Doing those normal family things eh ? This isn't a normal family and the children shouldn't be getting mixed messages that it still is/isn't.

Allalone0 · 25/03/2011 13:17

Thanks everyone for your input.

Desperate...hahaha and thanx.

Gloria thanks also for your input, it really makes sense when you said "If he's brought presents that is his problem. They're supposed to be gifts, not an aid to emotional abuse."

PeterAndreforPm (love the name...:)) What he has done has not left 'my family' to be what I thought it was, yet I was trying desperately to salvage some sort of 'normal' relationship' for my Dc's with their father. I wanted to give them some sort of stability.
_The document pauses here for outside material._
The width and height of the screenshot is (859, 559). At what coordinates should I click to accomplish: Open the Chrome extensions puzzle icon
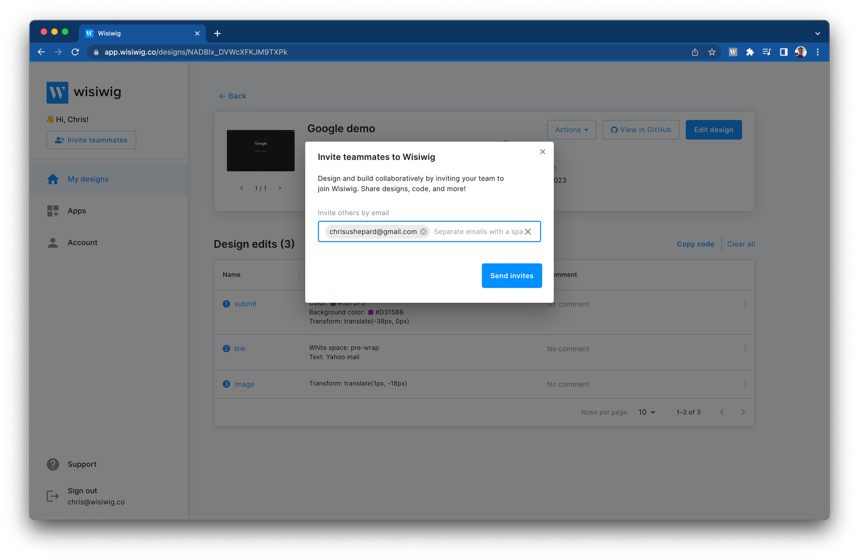pyautogui.click(x=750, y=52)
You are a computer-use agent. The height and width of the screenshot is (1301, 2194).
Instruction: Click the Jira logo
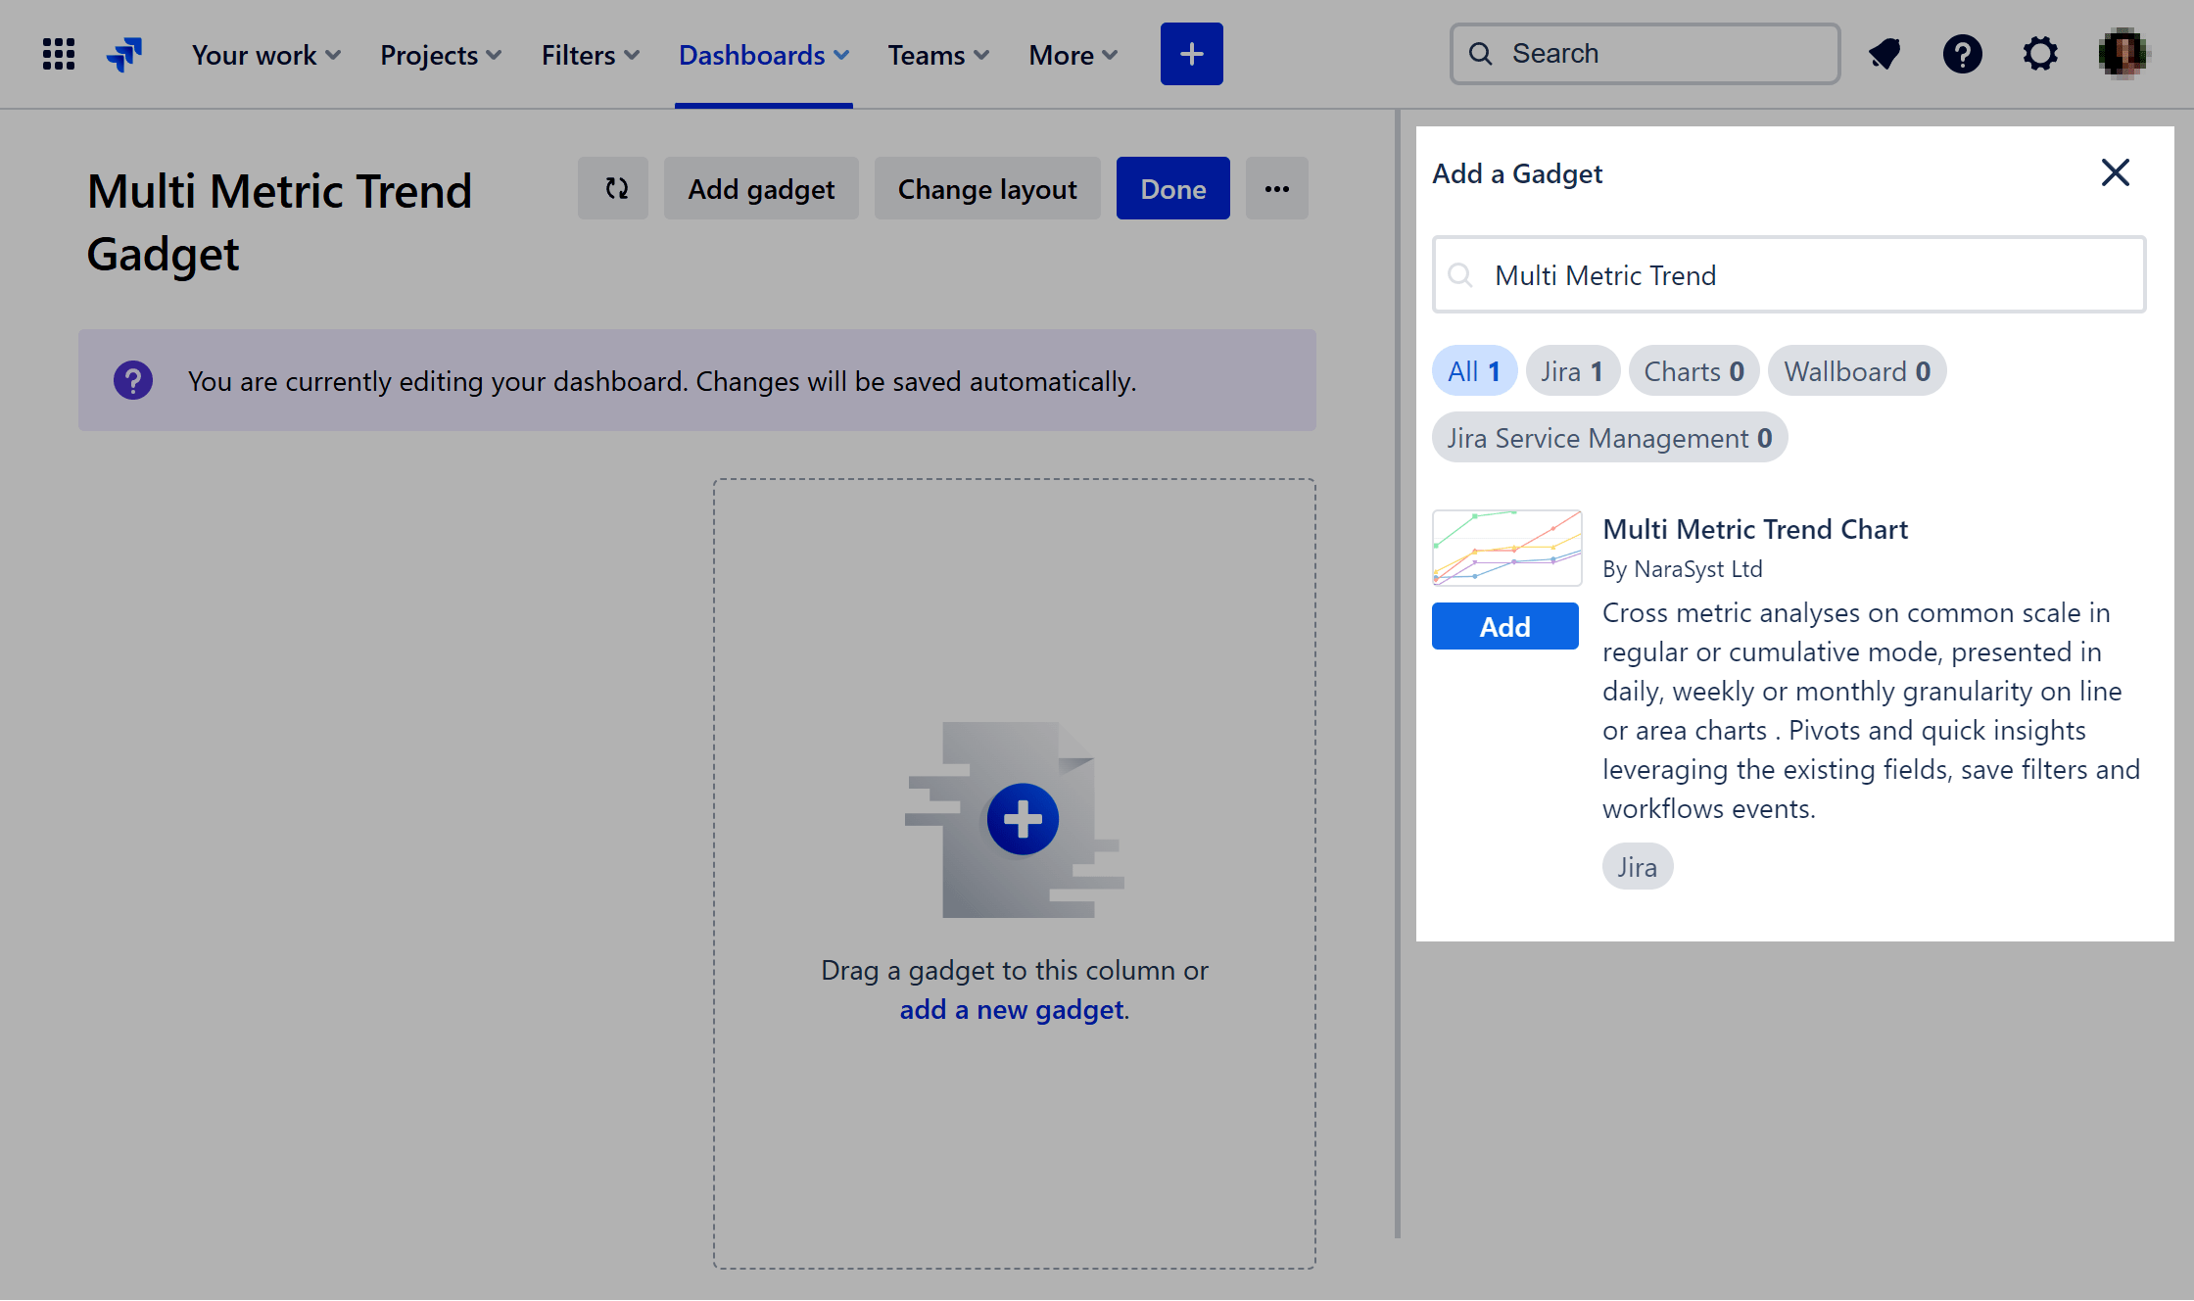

And before I found out about Dd being abused, I was staying with him despite the 'abuse' I myself was going through as I wanted to give my children a 'normal' enough family unit, with both parents.

Despite my good intentions, the Dc's may well have been receiving 'mixed msgs' which IS Soooo NOT fair on them!!!

I had realised that and as painful it was, I have been trying to be straight with them and 'NOT' give them false hope that maybe one day their Dad will be living with us, as they Sooo much want. :(

I have also realised that it's down to HIM to prove that he even deserves to have some sort of 'normal relationship' with the children.

OP posts:
PeterAndreForPM · 25/03/2011 13:24

Allalone0, please don't my comment as a personal criticism of you

I was responding to the idea that you should be made to feel that it is up to you to maintain your dc's relationship with an abuser. It absolutely is not and would give your dc's the impression that women must always be the appeasers in relationships, especially abusive ones.

You have done the right thing, seriously and gave them the right message by not dancing to his tune. Well done.

Allalone0 · 25/03/2011 13:41

Peter....I didn't take it as personal criticism, but merely agreeing with you as thats how I have seen it myself. :)

OP posts:
LittleMissHissyFit · 25/03/2011 14:29

Oh my love, i saw your thread of today and posted, and you kindly gave me a clue to find this one.

I so know how you feel, god if H comes back in Nov as he is threatening to, I'd be physically SICK!

Honey if he has abused your DD, then he has no contact with any of you.

I'm glad you didn't pick him up.

Literally STUFF everybody else's opinion, only yours matters. Don't even bat an eyelid as to others comments. Merely reply, if you had gone through what I have gone through you would support me 100%.

What do YOU want to happen now? Do you want him to stay away from you, from the DD, from all the DC?

How can we help you stay strong and focussed on what is best for you?

Keep posting, please.

LittleMissHissyFit · 25/03/2011 14:33

"He was (and still is) a very clever, manipulative man, he was emotionally and mentally abusive towards me"

You know what? I thought the same about mine, turns out he wasn't as clever as he went around telling everyone. I do know people that memorise Excyclopaedias just to spout facts and look clever... when it's all guff!

If he was really so clever, he'd know enough to know that you don't treat people the way he does, and only sick bastards abuse their DC and their mother.

Start to look at the fucker under the microscope, warts and all, then you can start to chip away at the fear, and then you can break free.